▸ **Work instructions**:
Where a line in the records below includes "computer", pull that line out.

(Stored records)
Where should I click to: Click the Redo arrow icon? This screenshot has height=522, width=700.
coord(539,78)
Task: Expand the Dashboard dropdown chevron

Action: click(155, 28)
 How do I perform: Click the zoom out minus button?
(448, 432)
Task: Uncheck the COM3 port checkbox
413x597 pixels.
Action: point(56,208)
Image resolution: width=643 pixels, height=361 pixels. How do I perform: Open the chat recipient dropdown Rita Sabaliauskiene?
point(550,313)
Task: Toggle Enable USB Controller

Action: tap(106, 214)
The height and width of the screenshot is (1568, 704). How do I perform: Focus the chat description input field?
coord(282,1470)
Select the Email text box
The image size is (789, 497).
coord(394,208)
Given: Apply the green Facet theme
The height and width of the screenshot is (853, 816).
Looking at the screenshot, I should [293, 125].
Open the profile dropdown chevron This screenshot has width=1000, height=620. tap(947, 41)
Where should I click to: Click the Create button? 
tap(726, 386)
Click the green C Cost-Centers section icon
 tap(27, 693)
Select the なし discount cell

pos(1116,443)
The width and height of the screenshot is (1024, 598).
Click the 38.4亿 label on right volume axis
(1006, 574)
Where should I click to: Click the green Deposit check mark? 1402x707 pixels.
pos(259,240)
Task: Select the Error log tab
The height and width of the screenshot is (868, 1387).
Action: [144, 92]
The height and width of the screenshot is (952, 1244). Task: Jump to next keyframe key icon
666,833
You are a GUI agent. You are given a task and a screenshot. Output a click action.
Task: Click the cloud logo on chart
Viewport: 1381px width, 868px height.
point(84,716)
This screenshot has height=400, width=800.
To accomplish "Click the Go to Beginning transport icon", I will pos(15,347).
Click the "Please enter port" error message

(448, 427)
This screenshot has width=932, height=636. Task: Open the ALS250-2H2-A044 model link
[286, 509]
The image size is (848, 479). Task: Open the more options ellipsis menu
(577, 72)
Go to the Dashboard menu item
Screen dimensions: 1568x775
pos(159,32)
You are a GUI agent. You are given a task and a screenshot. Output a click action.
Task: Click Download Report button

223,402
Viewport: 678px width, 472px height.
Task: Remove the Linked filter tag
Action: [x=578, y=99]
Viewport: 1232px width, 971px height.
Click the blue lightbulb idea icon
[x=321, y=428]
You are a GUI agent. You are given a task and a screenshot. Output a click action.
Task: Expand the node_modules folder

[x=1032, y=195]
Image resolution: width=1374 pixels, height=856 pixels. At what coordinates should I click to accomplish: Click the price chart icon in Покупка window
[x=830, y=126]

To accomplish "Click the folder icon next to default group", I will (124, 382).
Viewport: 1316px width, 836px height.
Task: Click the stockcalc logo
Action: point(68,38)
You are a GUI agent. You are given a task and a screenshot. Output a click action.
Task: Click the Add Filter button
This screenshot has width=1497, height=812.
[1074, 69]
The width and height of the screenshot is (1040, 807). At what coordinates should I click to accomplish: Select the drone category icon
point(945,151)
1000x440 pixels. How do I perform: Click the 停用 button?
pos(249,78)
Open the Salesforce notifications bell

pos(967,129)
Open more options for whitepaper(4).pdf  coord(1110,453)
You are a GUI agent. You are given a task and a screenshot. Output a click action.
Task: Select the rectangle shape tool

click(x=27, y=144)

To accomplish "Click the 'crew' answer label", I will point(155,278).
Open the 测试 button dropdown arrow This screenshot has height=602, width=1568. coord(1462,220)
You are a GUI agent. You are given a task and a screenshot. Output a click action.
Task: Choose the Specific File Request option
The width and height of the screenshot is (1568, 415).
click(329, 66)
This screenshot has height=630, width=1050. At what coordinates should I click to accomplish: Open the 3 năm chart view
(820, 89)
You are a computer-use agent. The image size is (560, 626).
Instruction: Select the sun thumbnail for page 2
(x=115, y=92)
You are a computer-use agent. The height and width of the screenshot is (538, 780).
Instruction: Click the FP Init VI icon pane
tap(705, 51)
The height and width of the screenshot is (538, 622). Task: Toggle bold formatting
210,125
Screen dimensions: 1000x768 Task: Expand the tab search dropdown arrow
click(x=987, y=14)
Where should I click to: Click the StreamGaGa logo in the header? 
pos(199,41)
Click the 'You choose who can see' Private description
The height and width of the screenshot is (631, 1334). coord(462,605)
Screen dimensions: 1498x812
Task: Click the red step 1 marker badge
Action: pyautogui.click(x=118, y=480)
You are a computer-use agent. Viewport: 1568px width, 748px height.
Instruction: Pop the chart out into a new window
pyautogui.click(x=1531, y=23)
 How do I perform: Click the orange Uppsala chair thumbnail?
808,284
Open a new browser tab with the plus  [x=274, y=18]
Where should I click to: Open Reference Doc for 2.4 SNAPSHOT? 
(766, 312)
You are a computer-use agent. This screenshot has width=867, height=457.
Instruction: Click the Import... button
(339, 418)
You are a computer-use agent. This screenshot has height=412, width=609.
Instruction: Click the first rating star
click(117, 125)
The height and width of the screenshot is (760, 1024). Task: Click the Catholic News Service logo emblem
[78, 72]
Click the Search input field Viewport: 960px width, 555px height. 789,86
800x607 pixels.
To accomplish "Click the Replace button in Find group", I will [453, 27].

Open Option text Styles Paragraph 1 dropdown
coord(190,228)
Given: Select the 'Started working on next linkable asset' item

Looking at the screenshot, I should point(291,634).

▸ **Solution for this exercise**:
You are a computer-use agent. The image size is (560, 626).
You are a computer-use agent. The height and width of the screenshot is (538, 780).
You are a computer-use agent. Viewport: 1568px width, 748px height.
You are a computer-use agent. This screenshot has width=867, height=457.
You are a computer-use agent. This screenshot has height=412, width=609.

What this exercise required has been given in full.